Do Firefighters Have a Right To Know About Hazmats They Face? Do You?

May 20, 2015

When the alarm went off in 2013, ten volunteer firefighters rushed toward the burning fertilizer plant in West, Texas, that exploded and killed them. Certain federal laws are meant to give first responders information about the risks they face. But those laws often fail to protect emergency personnel — protecting companies instead.

The watchdog group Center for Effective Government offers data tools that partly offset government failures to protect people from dangerous materials that poison or injure people, burn, or explode. They are also tools for journalists trying to inform their communities.

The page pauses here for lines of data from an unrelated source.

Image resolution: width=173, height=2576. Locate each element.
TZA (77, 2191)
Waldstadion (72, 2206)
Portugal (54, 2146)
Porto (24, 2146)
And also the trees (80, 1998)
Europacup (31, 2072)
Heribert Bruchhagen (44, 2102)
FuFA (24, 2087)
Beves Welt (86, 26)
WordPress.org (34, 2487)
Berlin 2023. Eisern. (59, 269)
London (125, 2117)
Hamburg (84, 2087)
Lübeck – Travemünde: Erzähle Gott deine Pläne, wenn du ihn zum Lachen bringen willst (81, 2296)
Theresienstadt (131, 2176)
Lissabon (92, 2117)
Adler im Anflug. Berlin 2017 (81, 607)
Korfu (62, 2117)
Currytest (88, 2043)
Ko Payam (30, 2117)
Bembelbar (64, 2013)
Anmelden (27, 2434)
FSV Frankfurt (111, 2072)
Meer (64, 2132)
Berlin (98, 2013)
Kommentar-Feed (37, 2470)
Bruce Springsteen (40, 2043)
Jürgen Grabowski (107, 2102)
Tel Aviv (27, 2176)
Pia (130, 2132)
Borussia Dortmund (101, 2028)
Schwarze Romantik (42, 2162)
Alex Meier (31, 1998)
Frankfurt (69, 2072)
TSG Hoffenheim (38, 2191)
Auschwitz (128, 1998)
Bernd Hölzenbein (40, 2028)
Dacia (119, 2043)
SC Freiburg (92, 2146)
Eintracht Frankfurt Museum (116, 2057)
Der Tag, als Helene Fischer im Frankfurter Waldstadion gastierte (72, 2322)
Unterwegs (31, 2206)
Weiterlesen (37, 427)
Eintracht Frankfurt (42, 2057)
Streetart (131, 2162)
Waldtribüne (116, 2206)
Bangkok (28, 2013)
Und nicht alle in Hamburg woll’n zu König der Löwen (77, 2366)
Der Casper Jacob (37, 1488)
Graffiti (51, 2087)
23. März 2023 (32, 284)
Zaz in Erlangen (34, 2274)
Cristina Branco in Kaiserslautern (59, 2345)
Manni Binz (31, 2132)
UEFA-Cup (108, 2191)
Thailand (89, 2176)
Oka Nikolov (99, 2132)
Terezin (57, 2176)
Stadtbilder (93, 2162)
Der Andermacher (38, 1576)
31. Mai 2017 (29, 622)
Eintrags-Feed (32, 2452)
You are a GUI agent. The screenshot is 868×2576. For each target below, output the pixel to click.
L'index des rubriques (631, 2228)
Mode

The West, Texas, explosion killed five other people, injured 200, and leveled 37 city blocks. Perhaps if the public had really understood the risk, the city would not have allowed three schools and a nursing home to be located within the blast zone.

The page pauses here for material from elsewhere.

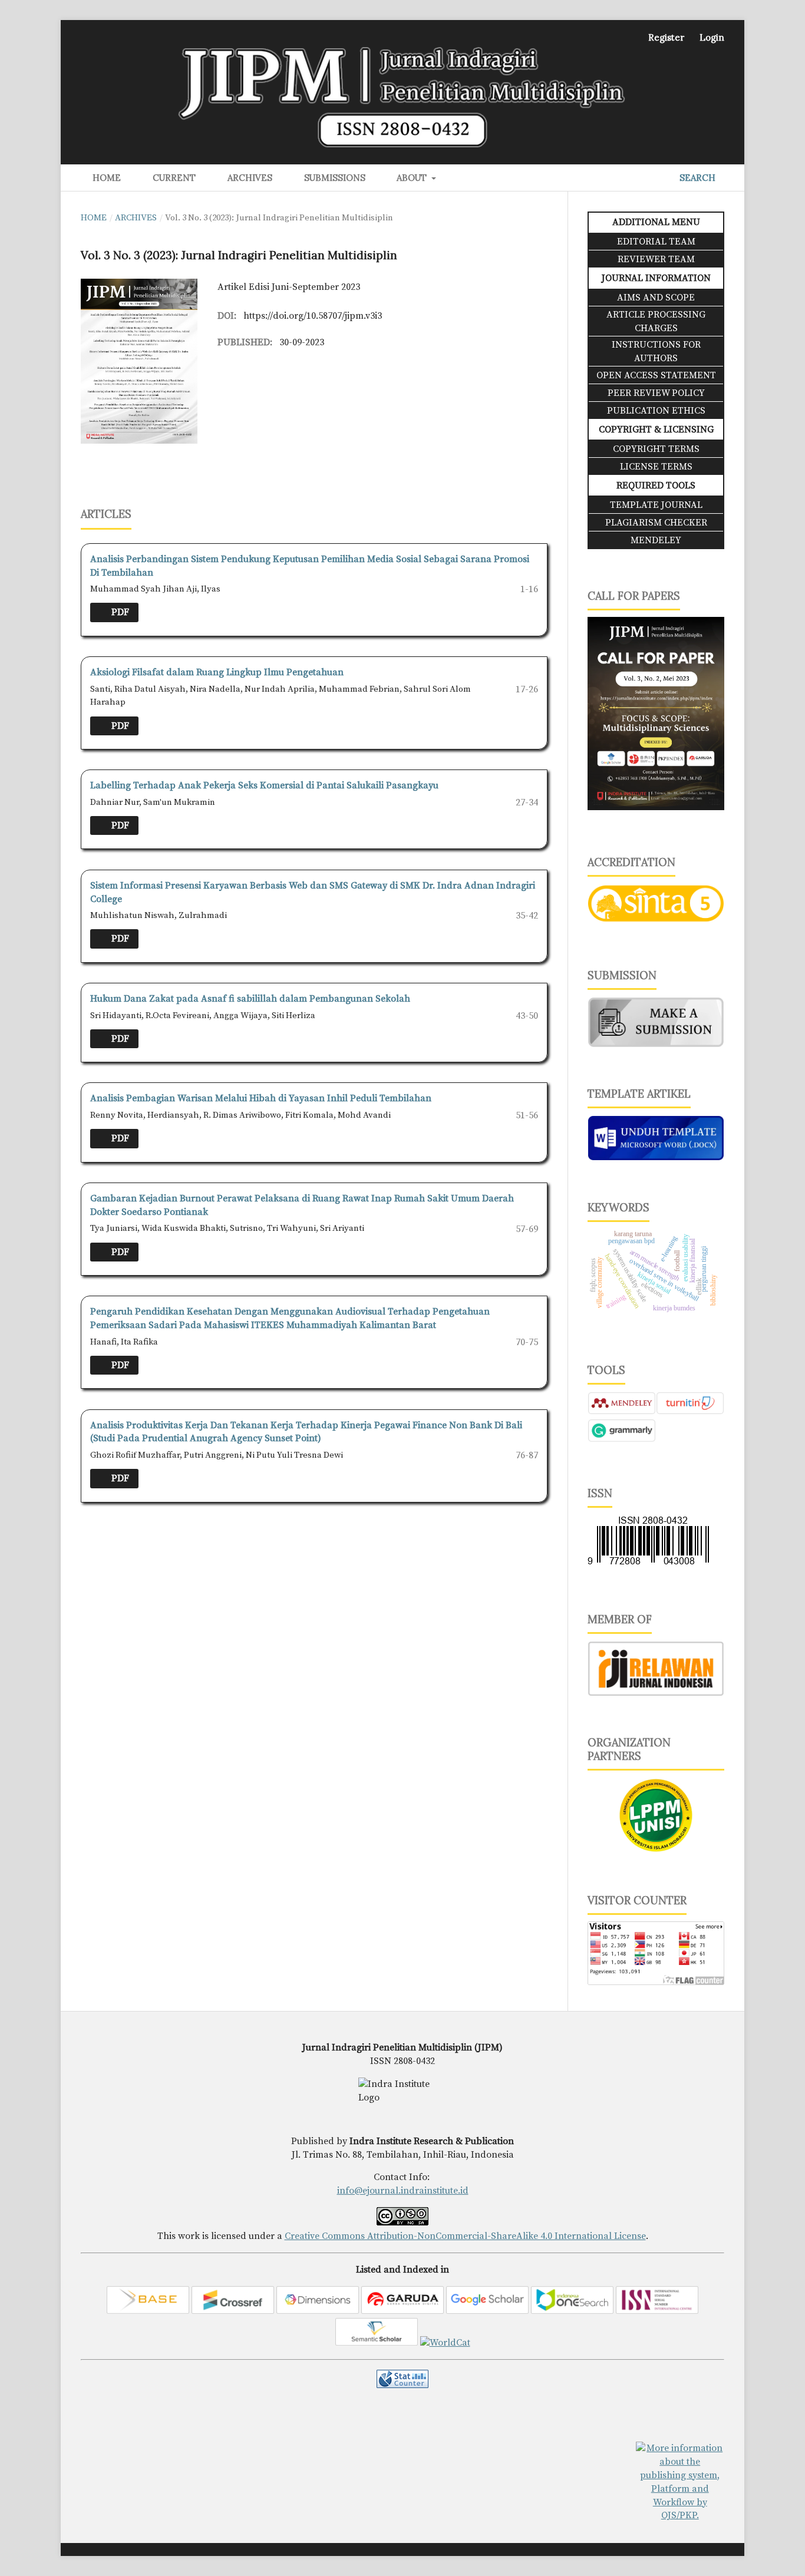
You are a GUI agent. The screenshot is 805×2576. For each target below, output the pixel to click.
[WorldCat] (445, 2343)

A new report from the Center for Effective Government concludes: "Access to state data on hazardous chemicals is difficult for the public to obtain in many states" — despite federal law. The Center has created an interactive map showing the prevalence of nine of the most hazardous chemicals in six Midwestern states — an ideal jumping-off point for deeper journalistic probes.

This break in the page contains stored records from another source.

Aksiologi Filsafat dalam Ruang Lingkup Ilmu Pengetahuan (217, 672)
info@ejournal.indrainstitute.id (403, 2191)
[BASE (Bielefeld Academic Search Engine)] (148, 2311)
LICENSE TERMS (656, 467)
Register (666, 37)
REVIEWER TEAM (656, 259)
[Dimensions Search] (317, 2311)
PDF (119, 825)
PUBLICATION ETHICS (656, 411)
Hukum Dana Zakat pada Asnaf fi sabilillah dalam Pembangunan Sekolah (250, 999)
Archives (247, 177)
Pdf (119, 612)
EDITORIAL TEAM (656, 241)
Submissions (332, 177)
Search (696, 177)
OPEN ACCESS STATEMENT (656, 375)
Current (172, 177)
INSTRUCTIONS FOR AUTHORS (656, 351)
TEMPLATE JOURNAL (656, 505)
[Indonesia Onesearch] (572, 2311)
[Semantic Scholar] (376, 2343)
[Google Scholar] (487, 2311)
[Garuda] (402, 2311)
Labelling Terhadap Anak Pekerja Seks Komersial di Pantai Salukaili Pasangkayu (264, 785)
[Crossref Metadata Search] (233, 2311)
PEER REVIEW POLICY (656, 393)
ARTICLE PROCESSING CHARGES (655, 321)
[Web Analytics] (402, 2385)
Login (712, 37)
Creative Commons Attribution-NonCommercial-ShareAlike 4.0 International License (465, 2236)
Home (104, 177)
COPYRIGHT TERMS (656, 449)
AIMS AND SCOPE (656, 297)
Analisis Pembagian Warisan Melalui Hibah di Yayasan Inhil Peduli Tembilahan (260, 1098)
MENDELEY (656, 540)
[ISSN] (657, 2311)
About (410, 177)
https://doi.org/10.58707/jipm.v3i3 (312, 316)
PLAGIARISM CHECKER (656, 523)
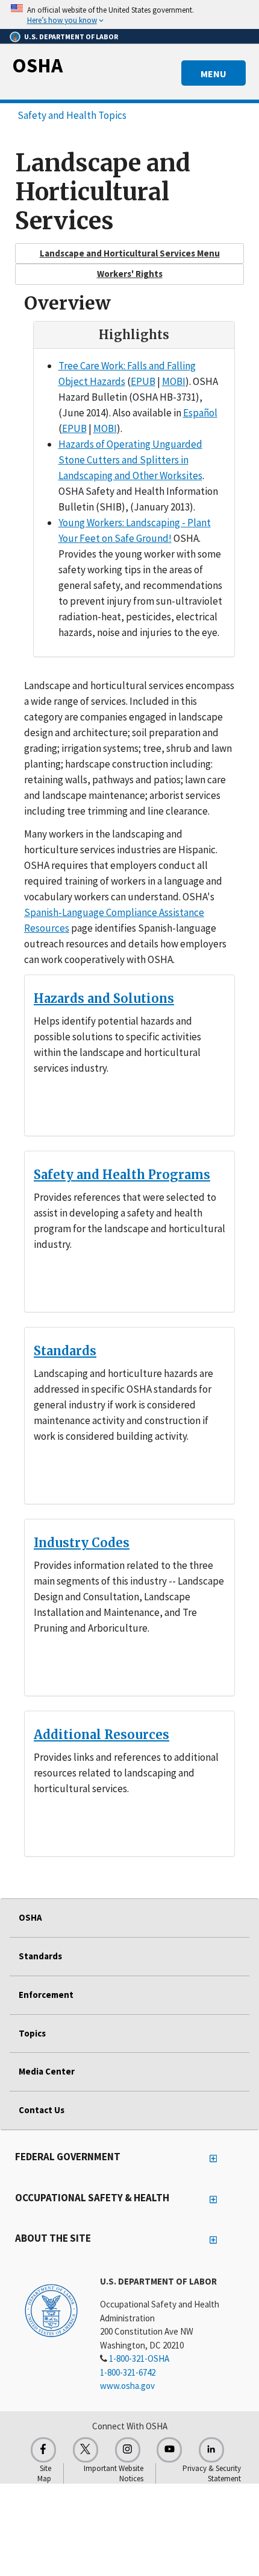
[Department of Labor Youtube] (169, 2450)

Some of the biggest and most dangerous facilities were required to report hazards under the Emergency Planning and Community Right-to-Know Act (EPCRA) of 1986. Congress imposed further requirements, including "Risk Management Plans," in section 112(r) of the 1990 Clean Air Act amendments. These requirements have been refined and implemented under numerous U.S. Environmental Protection Agency (EPA) rules since then.

But federal reporting requirements do not cover all the risks, and the information that is reported often fails to get through to communities and first responders. There was no federal requirement to report the ammonium nitrate that blew up West, Texas. The Center for Effective Government found that only 15 percent of the facilities with the nine hazmats the center studied were reported to the federal government.

At the urging of chemical companies, Congress partly restricted public access to Risk Management Plans (RMPs). The Right-To-Know Network, an arm of the Center for Effective Government, has compiled key portions of the RMPs and published the information in a searchable online database — another tool for reporters looking for local chemical hazards.

Journalists may want to look for hazmat facility databases in their own states. Some states require reporting from facilities that fall below the federal reporting thresholds — and some of those make the data available.

One other standard tool for journalists seeking hazmat threats to their communities is the Toxics Release Inventory (TRI), which covers a wider range of chemicals and facilities. It is maintained by EPA, online and searchable.